Bolivianos são presos por linchar suposto "bruxo"

07 de setembro de 2006 • 23h17 • atualizado às 23h36

A polícia boliviana prendeu oito pessoas acusadas de linchar até a morte um suposto bruxo no departamento de Beni, norte do país, segundo informou nesta quinta-feira a promotoria do distrito.

O homicídio foi cometido na terça-feira, no povoado de Camiaco, cerca de 70 km ao sul da cidade de Trinidad, explicou o promotor Iver Vargas, encarregado da investigação.

Segundo Vargas, a vítima foi Vidal Morales, de 27 anos. Ele foi espancado, queimado e esfaqueado por seus vizinhos da comunidade Loma del Amor.

Até mesmo alguns parentes do suposto feiticeiro, entre eles seu sogro e um de seus primos, teriam participado do linchamento.

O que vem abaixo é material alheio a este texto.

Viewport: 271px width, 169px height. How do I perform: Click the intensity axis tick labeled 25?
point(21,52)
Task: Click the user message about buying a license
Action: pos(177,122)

Eles disseram que temiam os rituais de Morales.

O primo, Antonio Fernández, declarou aos jornalistas que a comunidade tinha tomado a decisão de matar Vidal depois de surgirem os indícios de que ele havia sido responsável pela morte de cinco moradores, entre eles seu próprio irmão e uma prima.

Os habitantes de Loma del Amor tinham entregado o suposto bruxo às autoridades na terça-feira. Mas ele foi liberado por falta de provas. Segundo o promotor, na Bolívia "a bruxaria não é um crime".

Assim, os camponeses resolveram fazer justiça pelas próprias mãos para impedir que Morales supostamente continuasse prejudicando as pessoas com suas artes ocultas.

Os oito acusados do crime comparecerão nesta sexta-feira diante de um juiz de medidas cautelares.